Plagiarism, Discovering Plagiarism, Avoiding it and the Attitude of Copyright Laws towards Plagiarized Works
Main Article Content
Abstract
A general principle underlying ethical writing is the notion that the written work of an author, be it a manuscript for a magazine or scientific journal, a research paper submitted for a course, or a grant proposal submitted to a funding agency, represents an implicit contract between the author of that work and its readers. According to this implicit contract, the reader assumes that the author is the sole originator of the written work, that any text or ideas borrowed from others are clearly identified as such by established scholarly conventions, and that the ideas conveyed therein are accurately represented
to the best of the author’s abilities. In sum, as Kolin (2002) points out,
“Ethical writing is clear, accurate, fair, and honest”. It also conveys to the reader that one strives for ethical conduct as well as ethical practice.

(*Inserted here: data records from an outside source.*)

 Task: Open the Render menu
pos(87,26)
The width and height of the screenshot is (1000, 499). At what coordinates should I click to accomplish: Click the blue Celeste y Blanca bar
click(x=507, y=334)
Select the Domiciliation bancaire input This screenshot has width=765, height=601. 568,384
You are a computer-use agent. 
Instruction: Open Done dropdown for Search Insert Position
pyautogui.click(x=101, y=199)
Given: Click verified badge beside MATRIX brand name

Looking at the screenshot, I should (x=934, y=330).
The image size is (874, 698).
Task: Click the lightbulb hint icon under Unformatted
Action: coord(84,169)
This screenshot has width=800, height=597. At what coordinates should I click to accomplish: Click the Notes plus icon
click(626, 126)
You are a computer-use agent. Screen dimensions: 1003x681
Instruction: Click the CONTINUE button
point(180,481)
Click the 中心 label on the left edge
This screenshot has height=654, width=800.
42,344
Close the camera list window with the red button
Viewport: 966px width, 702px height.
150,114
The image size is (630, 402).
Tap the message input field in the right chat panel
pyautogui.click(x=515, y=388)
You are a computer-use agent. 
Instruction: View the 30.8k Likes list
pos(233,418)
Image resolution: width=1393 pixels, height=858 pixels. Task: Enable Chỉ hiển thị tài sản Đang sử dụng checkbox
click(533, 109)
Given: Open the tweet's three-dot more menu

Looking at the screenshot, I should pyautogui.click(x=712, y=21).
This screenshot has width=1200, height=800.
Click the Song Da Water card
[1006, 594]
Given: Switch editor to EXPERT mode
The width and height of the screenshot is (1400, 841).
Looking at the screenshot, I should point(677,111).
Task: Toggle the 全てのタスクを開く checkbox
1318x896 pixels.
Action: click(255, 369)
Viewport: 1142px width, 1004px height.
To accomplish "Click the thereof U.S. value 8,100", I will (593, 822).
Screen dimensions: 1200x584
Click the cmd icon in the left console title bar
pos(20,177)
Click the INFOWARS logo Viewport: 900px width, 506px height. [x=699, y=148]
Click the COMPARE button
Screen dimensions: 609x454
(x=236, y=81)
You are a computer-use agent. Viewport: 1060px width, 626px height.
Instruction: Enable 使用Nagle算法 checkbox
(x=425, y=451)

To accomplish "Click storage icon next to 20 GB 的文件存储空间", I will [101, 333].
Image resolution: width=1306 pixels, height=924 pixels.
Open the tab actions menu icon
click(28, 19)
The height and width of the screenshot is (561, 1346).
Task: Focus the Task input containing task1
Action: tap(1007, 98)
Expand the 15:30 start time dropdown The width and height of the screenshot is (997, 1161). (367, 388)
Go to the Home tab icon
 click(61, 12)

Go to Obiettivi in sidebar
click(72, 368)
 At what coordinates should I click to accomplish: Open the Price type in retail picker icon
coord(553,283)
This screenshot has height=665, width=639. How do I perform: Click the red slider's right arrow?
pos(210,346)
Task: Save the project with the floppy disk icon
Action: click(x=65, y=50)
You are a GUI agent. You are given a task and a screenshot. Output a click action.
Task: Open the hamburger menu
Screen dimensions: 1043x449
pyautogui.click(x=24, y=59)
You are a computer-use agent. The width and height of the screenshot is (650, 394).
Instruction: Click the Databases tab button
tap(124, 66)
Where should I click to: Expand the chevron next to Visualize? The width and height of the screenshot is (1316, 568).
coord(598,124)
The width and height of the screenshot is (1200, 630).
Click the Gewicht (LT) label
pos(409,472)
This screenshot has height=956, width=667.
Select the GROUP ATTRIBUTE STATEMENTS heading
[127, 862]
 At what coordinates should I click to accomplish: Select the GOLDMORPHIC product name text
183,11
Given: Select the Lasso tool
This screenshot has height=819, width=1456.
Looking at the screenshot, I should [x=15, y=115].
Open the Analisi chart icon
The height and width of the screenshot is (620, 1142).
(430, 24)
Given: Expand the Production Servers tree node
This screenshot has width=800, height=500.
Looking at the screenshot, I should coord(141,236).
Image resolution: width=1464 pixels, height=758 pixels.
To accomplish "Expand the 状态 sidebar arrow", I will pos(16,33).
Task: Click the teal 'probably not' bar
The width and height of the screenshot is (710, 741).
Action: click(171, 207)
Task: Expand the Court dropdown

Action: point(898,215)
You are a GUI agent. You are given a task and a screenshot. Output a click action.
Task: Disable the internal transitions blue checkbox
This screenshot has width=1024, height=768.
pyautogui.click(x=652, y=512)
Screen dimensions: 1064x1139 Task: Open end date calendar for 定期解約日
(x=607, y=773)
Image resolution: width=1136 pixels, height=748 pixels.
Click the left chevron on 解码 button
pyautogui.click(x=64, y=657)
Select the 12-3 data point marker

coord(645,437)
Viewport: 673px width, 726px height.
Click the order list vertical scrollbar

Part one, explains the definition of plagiarism, instructors concern about plagiarism. Part two, focuses on the types of plagiarism. Explaining each type in details. While part three talks about discovering plagiarism either by a student to see the percentage of plagiarism in his work before submitting it to the teacher, by a researcher before submitting his work to a magazine or journal and either that journal is a traditional journal or it is an electronic journal, at last if the work submitted by a PhD\M.Phil.\MA student to his\her university to evaluate his work according to plagiarism. And in this case of discovering plagiarism, the evaluator or the student can use anti-plagiarism software to see the percentages of plagiarism of the submitted work. Part four, saves any author from being a scientific thief, by explaining the steps that the author should follow to avoid plagiarism, in which theft might be taken from other thesis, websites, books or any source. Here the author can be caught as a thief and then he\she would be punished not only by taking back his grade, but he could also lose his reputation among his classmates or colleagues. In the fifth part, I am as the author of this article, I am going to discuss and explain the role of copyright laws which can protect both the owner of any previously published work, and the author who wants to submit his work for evaluation and publishing. In the results and discussions part, I am going to summarize the findings and concluded my study with some recommendations related to this topic.